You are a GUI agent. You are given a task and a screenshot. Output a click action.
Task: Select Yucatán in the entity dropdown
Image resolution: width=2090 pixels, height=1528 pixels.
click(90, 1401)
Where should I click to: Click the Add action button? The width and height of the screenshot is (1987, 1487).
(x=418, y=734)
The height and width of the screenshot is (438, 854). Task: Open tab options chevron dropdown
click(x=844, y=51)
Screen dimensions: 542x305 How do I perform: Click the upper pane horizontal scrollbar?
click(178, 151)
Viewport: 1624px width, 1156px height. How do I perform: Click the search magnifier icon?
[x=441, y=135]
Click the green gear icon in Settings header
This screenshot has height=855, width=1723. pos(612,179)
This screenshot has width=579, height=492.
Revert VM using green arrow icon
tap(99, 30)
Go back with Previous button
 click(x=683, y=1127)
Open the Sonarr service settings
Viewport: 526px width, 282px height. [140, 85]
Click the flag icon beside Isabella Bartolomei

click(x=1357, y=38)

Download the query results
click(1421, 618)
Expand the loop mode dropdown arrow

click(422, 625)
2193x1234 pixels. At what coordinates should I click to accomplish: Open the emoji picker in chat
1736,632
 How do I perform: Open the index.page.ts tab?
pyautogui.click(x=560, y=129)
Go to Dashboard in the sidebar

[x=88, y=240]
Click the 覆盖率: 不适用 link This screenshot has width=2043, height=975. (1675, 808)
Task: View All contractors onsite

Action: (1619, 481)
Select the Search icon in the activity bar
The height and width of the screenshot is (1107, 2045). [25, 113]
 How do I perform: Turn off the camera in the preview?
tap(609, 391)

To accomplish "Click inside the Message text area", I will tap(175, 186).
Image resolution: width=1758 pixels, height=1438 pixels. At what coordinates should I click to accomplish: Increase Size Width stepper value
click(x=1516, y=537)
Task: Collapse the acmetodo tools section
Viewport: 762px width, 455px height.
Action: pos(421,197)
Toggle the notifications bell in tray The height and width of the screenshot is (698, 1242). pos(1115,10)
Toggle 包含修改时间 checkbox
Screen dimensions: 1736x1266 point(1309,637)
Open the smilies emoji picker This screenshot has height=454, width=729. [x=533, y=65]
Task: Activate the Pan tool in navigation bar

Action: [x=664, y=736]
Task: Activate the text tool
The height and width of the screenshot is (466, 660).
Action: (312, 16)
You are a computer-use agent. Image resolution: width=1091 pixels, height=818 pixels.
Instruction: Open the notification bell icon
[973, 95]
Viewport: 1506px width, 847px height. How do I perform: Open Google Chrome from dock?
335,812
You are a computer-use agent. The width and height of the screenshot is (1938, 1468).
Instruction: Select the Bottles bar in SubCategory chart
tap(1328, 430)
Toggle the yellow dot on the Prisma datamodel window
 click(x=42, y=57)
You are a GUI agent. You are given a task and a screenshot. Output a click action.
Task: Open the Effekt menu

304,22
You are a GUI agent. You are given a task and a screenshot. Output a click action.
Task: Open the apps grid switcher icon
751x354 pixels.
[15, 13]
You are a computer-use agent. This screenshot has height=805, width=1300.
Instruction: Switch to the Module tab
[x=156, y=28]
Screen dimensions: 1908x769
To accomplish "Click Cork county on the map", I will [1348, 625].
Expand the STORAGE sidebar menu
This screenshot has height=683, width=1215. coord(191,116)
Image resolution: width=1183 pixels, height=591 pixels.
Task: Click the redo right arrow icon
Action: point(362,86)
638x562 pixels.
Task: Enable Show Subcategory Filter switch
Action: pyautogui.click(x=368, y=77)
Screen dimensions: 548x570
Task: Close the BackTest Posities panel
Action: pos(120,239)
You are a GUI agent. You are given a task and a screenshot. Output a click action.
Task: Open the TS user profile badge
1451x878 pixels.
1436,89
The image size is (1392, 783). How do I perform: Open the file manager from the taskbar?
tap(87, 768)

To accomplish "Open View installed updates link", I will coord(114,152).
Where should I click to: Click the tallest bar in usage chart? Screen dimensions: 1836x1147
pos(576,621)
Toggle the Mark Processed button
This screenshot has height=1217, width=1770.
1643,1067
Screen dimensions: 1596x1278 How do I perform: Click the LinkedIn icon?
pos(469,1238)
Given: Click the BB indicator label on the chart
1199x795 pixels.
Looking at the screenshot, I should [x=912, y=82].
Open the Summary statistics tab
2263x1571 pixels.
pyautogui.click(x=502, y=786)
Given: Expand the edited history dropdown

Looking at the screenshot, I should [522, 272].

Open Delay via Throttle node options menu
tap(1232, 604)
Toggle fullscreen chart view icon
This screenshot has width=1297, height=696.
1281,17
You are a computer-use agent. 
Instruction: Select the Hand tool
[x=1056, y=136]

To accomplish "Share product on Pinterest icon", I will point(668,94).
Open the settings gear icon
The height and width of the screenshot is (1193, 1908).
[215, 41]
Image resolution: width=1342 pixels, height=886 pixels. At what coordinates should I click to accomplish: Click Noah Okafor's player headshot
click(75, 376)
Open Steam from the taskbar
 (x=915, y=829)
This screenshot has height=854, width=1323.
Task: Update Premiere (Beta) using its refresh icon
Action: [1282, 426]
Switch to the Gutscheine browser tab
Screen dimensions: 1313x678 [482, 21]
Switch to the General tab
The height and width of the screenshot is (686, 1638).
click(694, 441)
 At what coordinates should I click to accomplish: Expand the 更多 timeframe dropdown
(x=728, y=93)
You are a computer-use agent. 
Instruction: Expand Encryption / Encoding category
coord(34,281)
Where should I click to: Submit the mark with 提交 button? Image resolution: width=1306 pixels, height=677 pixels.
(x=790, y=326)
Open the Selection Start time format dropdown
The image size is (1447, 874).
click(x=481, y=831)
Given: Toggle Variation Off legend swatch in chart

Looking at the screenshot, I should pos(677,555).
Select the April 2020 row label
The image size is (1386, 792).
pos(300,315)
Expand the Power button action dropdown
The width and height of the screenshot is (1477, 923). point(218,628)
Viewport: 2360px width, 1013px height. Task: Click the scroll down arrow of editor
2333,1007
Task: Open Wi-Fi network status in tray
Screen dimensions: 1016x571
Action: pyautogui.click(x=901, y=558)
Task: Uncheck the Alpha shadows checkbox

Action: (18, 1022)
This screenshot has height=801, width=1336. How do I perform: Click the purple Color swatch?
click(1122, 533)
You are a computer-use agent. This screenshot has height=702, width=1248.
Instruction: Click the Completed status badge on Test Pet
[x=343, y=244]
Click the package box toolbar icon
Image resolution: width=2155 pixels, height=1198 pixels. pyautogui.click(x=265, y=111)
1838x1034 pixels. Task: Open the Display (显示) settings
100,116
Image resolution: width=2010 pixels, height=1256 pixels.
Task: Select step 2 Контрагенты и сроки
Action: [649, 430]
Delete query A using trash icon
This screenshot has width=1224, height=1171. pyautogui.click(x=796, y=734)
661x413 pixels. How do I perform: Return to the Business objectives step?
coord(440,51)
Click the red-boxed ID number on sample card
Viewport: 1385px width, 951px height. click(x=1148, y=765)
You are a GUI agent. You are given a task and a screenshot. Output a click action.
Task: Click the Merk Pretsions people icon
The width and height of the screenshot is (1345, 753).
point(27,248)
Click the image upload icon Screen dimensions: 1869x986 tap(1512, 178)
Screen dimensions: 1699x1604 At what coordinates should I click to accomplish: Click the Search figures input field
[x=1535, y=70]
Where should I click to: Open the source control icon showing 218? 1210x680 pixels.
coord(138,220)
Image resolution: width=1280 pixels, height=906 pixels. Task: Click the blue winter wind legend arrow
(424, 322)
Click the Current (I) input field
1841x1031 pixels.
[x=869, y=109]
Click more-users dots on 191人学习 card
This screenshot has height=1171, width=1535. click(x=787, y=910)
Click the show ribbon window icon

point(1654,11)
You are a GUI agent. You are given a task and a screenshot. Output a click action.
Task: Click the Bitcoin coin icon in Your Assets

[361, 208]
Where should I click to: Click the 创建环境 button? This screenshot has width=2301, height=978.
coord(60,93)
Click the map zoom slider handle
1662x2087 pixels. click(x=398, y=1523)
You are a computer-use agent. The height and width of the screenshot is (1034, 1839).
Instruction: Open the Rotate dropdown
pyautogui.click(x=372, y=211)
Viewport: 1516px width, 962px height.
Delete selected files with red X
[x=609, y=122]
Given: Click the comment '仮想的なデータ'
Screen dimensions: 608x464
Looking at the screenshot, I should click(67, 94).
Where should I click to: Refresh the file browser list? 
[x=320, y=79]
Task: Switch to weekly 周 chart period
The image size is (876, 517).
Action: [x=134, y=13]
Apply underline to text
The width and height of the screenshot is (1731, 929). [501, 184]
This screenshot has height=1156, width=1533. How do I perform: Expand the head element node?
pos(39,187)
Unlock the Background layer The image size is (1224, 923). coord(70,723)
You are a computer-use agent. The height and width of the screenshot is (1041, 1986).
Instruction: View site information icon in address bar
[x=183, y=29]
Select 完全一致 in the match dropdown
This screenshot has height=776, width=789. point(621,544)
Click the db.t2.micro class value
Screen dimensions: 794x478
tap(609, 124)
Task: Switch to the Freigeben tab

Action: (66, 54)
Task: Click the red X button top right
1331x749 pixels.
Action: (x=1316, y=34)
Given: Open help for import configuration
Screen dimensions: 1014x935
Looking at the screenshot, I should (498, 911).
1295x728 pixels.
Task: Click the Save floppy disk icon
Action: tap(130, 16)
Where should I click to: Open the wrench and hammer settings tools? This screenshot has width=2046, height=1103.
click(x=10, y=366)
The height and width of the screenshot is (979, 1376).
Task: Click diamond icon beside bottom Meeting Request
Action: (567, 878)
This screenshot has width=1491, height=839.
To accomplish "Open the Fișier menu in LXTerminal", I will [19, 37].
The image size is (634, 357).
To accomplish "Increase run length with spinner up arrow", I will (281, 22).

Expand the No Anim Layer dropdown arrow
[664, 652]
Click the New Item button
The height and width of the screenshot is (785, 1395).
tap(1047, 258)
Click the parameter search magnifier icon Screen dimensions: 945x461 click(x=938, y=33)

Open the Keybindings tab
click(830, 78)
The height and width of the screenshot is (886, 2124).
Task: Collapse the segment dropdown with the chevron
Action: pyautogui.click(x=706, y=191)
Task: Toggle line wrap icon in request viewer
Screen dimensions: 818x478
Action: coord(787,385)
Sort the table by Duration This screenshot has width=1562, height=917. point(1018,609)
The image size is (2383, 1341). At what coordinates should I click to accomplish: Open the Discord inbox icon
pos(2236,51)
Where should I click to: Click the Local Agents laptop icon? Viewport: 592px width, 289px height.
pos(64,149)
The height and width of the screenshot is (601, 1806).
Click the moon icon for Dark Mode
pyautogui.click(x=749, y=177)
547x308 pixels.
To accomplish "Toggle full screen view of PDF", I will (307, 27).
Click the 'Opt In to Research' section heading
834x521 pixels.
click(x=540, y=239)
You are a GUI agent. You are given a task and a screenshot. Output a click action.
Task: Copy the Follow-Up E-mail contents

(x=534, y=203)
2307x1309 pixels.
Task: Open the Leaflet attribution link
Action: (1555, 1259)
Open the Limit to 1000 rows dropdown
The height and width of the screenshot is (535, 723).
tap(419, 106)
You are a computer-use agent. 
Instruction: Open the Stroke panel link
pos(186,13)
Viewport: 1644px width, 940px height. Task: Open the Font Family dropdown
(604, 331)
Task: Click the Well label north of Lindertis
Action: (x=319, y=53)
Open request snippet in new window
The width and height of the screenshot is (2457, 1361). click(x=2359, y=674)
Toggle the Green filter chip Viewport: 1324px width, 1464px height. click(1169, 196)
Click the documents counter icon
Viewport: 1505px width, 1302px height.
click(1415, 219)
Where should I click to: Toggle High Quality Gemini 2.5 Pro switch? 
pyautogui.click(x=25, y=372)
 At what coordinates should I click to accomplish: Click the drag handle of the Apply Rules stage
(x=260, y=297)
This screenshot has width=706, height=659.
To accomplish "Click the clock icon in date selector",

═══

▸ Your goal
Could you work out how many lines above contain the string "section"? Only the number should be given.

▸ Answer to the exercise
2